The Indian brain, on average, is smaller in size, width and volume, in comparison with people in the West and East. The study may also help in the diagnosis of brain ailments such as Alzheimer’s.
The Indian Brain Atlas or, the "IBA" is much more similar to Chinese and Korean atlases than the distant Caucasian one, says Jayanthi Sivaswamy, the lead researcher and a professor at the Centre for Visual Information Technology, Hyderabad.
The construction of the Atlas was done in collaboration with the Department of Imaging Sciences and Interventional Radiology, Sree Chitra Tirunal Institute for Medical Sciences, Thiruvananthapuram, Kerala.
The Montreal Neurological Institute (MNI) and International Consortium for Brain Mapping (ICBM) had created the first digital human brain atlas in 1993 – widely used in neuroscience studies. However, these templates were made with Caucasian brains – not ideal for analysing brains of other ethnicities.
"These MNI templates come typically loaded in MRI scanning machines, which can lead to an incorrect diagnosis", Sivaswamy explained.

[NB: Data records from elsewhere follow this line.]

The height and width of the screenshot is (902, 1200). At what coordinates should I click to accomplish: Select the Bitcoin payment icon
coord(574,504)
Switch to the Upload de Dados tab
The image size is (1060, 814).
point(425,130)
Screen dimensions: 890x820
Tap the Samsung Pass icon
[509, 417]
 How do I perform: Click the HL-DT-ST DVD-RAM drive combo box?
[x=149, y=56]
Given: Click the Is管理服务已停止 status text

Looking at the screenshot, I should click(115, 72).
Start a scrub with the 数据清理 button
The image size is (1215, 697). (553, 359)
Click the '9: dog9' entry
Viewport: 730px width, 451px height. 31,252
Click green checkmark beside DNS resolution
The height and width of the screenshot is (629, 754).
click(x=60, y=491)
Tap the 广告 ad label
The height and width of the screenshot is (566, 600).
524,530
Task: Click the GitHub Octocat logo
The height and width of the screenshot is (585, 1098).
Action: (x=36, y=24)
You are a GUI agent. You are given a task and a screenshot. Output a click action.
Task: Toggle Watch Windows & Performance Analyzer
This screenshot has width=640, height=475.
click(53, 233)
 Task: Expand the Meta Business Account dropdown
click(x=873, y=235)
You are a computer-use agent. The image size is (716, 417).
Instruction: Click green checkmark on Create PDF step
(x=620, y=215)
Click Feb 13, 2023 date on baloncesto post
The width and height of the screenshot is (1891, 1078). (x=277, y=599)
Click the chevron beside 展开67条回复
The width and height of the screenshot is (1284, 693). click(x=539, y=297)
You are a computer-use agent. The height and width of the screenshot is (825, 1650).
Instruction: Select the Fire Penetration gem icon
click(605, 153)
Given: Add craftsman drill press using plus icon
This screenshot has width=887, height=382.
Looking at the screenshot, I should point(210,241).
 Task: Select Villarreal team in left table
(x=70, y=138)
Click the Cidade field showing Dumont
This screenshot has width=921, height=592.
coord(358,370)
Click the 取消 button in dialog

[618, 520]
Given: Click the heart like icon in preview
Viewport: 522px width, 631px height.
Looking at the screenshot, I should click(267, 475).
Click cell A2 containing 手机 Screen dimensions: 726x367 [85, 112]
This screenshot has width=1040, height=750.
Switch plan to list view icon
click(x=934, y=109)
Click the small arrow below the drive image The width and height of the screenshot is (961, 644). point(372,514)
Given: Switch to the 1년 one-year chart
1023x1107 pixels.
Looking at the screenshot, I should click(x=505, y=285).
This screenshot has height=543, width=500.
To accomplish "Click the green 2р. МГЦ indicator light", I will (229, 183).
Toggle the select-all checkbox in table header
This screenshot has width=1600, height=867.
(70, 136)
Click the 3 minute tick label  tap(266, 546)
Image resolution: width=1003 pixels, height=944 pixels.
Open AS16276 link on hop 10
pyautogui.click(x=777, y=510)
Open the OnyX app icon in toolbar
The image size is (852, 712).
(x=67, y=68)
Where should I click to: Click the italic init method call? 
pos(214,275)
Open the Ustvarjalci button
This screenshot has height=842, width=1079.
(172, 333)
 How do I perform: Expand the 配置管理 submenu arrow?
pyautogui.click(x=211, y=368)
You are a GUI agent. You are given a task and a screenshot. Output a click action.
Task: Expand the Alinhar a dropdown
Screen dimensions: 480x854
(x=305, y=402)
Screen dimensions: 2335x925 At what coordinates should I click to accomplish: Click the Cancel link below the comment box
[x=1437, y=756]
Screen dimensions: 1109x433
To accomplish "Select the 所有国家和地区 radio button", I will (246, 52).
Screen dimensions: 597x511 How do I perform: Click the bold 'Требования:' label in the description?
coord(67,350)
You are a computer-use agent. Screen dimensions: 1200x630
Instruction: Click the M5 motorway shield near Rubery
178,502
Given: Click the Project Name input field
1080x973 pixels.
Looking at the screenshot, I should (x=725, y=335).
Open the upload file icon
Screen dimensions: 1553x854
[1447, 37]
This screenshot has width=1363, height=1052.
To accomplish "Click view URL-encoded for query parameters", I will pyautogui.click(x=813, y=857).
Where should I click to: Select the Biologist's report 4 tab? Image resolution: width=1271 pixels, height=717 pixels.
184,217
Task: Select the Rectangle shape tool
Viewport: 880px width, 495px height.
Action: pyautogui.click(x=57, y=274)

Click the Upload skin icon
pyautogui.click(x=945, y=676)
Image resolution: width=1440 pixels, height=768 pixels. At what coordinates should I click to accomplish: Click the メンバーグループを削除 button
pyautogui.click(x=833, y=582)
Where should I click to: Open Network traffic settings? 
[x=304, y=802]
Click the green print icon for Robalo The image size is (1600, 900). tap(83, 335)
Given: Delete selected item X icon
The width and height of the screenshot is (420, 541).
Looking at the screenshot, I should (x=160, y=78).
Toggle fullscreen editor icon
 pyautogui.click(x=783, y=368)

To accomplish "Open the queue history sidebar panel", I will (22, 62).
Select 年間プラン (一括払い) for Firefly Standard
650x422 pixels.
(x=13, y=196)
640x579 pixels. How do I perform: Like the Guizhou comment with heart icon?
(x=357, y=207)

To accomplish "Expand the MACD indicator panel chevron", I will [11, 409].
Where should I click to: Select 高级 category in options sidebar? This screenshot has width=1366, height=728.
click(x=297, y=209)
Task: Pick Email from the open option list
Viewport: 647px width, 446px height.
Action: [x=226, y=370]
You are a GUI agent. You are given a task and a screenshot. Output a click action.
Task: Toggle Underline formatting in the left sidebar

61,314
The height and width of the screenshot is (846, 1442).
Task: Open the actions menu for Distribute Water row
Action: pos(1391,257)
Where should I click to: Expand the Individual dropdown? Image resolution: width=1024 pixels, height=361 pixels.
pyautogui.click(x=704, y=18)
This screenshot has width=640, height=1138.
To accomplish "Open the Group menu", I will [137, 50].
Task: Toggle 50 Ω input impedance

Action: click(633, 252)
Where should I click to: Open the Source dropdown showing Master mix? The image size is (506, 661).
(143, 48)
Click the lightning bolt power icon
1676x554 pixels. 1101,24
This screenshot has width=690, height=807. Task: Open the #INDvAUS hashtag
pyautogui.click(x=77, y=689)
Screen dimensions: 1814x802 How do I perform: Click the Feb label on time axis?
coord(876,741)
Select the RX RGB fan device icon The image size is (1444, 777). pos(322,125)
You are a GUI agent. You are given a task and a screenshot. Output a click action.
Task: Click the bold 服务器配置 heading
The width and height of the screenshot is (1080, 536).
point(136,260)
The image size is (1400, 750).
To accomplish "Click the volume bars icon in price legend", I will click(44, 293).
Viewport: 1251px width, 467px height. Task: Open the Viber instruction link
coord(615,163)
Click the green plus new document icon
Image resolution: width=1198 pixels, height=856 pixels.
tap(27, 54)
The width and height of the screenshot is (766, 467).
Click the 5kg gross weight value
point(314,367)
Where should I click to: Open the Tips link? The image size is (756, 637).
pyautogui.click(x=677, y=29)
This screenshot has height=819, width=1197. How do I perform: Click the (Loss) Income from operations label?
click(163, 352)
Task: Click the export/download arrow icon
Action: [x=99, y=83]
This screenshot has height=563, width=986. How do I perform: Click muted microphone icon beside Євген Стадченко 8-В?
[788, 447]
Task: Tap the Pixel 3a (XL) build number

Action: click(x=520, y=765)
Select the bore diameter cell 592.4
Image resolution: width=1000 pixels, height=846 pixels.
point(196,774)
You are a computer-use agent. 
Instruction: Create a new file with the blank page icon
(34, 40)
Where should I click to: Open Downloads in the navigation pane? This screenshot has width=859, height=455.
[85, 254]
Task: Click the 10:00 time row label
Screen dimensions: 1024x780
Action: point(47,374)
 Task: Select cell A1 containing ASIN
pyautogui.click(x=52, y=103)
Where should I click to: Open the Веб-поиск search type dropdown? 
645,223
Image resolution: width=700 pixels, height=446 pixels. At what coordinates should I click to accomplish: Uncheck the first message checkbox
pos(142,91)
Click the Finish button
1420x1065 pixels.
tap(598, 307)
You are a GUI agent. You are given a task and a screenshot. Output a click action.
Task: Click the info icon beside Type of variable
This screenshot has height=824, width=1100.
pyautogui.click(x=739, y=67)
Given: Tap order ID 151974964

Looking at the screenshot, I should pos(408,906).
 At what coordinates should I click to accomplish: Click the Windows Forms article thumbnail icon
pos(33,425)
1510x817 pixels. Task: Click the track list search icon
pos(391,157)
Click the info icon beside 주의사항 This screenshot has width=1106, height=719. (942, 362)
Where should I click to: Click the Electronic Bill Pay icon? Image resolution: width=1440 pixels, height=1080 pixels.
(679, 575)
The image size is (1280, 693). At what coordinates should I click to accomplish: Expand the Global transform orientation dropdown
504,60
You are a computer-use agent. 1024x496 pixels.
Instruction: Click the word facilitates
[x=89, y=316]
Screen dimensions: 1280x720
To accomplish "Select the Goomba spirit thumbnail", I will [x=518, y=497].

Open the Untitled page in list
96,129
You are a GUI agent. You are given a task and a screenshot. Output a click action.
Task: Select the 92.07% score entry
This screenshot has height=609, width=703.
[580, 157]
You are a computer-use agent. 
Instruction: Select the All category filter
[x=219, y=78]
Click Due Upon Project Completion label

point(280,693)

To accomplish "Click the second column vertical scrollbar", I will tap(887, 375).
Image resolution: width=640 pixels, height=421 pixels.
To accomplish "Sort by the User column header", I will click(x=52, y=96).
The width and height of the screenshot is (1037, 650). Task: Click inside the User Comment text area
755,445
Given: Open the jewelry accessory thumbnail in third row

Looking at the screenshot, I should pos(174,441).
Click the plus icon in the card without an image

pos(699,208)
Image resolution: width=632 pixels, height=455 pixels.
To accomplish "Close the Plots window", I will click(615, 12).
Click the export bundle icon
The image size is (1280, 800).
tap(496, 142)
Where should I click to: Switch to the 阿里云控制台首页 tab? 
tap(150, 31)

Brain templates for Chinese and Korean brains have been constructed, but nothing corresponding to Indian-specific population.
The IITH team, therefore, made the effort to create an Indian-specific brain atlas which involved 50 subjects across genders. The MRI scans of these subjects were then taken to three hospitals, across three different scanners to rule out the variations found in the scanning machines.
Sivaswamy added they hope to build a larger brain atlas with a heterogeneous mix of subjects to take into account diversity. He also emphasised that the team’s focus is to understand the process of ageing.